Emre Alkin
Ekonomi Yönetimine Güzelleme Yapan Bazı Meslektaşlara…
Değerli Meslektaşlarım. Uzun zamandır izliyorum sizleri. Meseleyi “ekonomi yönetimi çok iyi ama siyaset çok kötü” kıvamına getirmeye çalışıyorsunuz. Bunların sebebini anlayabiliyorum ama hak vermiyorum. Bu davranış tarzının sebeplerini şöyle okuyorum:
- Bir zamanlar oralarda görev aldığı için kuruma olan saygısından dolayı eleştiriyi tam olarak yapamayan var. Dolayısıyla eleştirdikten sonra mutlaka alkışlayacak bir sebep arıyorlar ki, dengeli olsun.
- Ekonomi Yönetiminin toplantılarına davet edilmeme çekincesiyle “ne şiş yansın ne de kebap” tarzında analiz yapanlar var. Oralara davet edilmezler ise “downgrade” olacaklarını düşünüyorlar.
- Sosyal hayatta ara sıra beraber oldukları, aynı yerde çalıştıkları, kahve içtikleri veya spor yaptıkları kişiler şimdi ekonomi yönetiminde yer aldığı için “benimle görüşüyorsa doğru insandır” diye düşünenler var. Bir de herkesten önce öğrenmek için de şirin gözükmeye çalışanlar var.
- Merkez Bankası’nın ezelden beri canını yaktığı sanayici ve ihracatçıya sürekli diş bileyenler var. Dolayısıyla “benim sevmediğimi sevmeyen var ise ben onu severim” diyorlar. Trump’ı destekleyen seçmen kitlesi gibi davranıyorlar. Namusuyla para kazananlara “çok kazandılar ama” diye konuşan, bu şekilde konuşan herkesi seven insanlar bunlar.

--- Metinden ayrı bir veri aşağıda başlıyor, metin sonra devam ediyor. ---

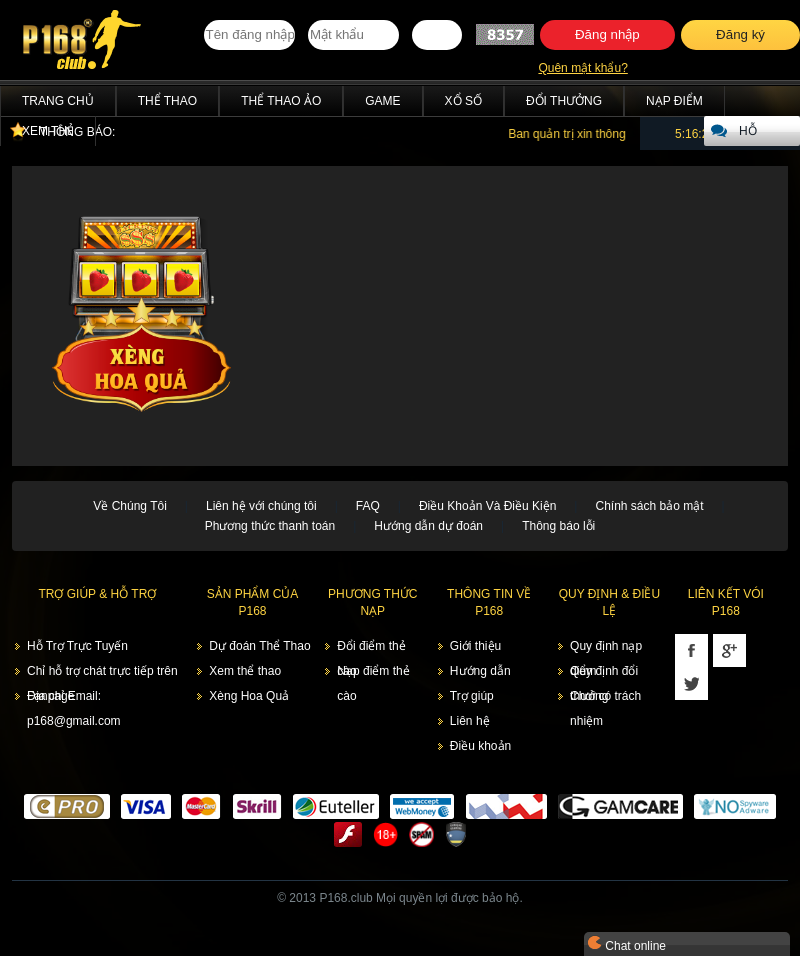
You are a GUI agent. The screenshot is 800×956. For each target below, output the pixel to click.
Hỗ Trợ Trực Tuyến (77, 646)
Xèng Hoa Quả (249, 696)
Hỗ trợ (751, 135)
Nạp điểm (674, 101)
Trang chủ (58, 101)
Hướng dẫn (480, 671)
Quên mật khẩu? (582, 68)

- Tarafı belli olmayan ama sabit fikirliler var. Kim onların fikrini teyit eden bir iş yaparsa desteği eksik etmiyorlar.
- Yüksek Faiz ve Kontrol Altındaki Kur politikasından servet yapanlar veya servet yapanlara hizmet eden meslektaşlar var. Elbette “hep destek tam destek” diyorlar.
- Bir önceki ekonomi yönetimi geri gelir korkusuyla bodoslama destek verenler var. “Korku aklın katilidir” demişler.
Şimdi geldiğimiz noktayı izah edeyim. En başından beri ekonomi yönetimi, yukarıda bahsettiğim sebepler ve daha başka sebeplerden hareketle temelsiz bir şekilde kendisini destekleyenlerin tuzağına düşmüş gözüküyor. Meslektaş olmayanları bu değerlendirmenin dışında tutuyorum. Herkes kendi menfaatini ya da düşüncesine göre konuşabilir.
Şimdi de en önemli meseleye açıklık getirelim. Yüksek faiz-baskılanan kur projesinin ne kadar riskli olduğunu anladığımıza göre, Merkez Bankasının döviz kurunu tutmak için değil, başına geleceklerden korunmak için seviyeye bakmadan rezerv yaptığını da kavramış olmamız lazım. “Geçişgenlik” meselesinin altını çizen Merkez Bankası dövizin düşmesinden rahatsız olmazdı zaten. İhracatçıyı düşünse gelirinin önce % 40’ını şimdi de % 30 ‘una el koyup rezerve atmazdı. Bunu kavrayamamak için ya çıkarcı olmak ya da sadece finans bilip ekonomiden anlamamak lazım.
Belki de her ikisi. Özetle, Ekonomi Yönetiminin carry trade projesinin son derece riskli olduğunu, büyük maliyetlerle ve meşakkatle toplanan rezervin bir anda eriyebileceğini anladıysa bazıları (ki sosyal medyadaki cevaplara bakınca anlamadıklarını gördüm), içi boş güzellemeler yapmayı bıraksınlar.
Gelinen noktada öve öve bitirilmeyen Ekonomi Yönetimi, piyasadan kaynaklanmayan, uyguladığı reçetenin yarattığı kırılganlıktan ve siyasi gelişmelerden kaynaklanan dalgalanmayı bastırmak için on milyarlarca dolar sattı. “Ekonomi yönetimi çok iyi, siyaset çok kötü” demeden önce, siyasetin emrinde hareket eden bir ekonomi yönetimi olduğunu bir zahmet kavramak gerekiyor.
Tekrar ediyorum, Merkez Bankası döviz düşmesin diye çabalamadı. Mecburen rezerv yaptı. Korktuğu da başına geldi. Yüksek maliyetli hazırlığını “dolar yükselmiyor” dedirtmek için tereddüt etmeden harcadı.
Teknik bilgi bazen oyunu çözmeye yetmiyor demek ki. Niyet okumayın lütfen, oyunu okuyun.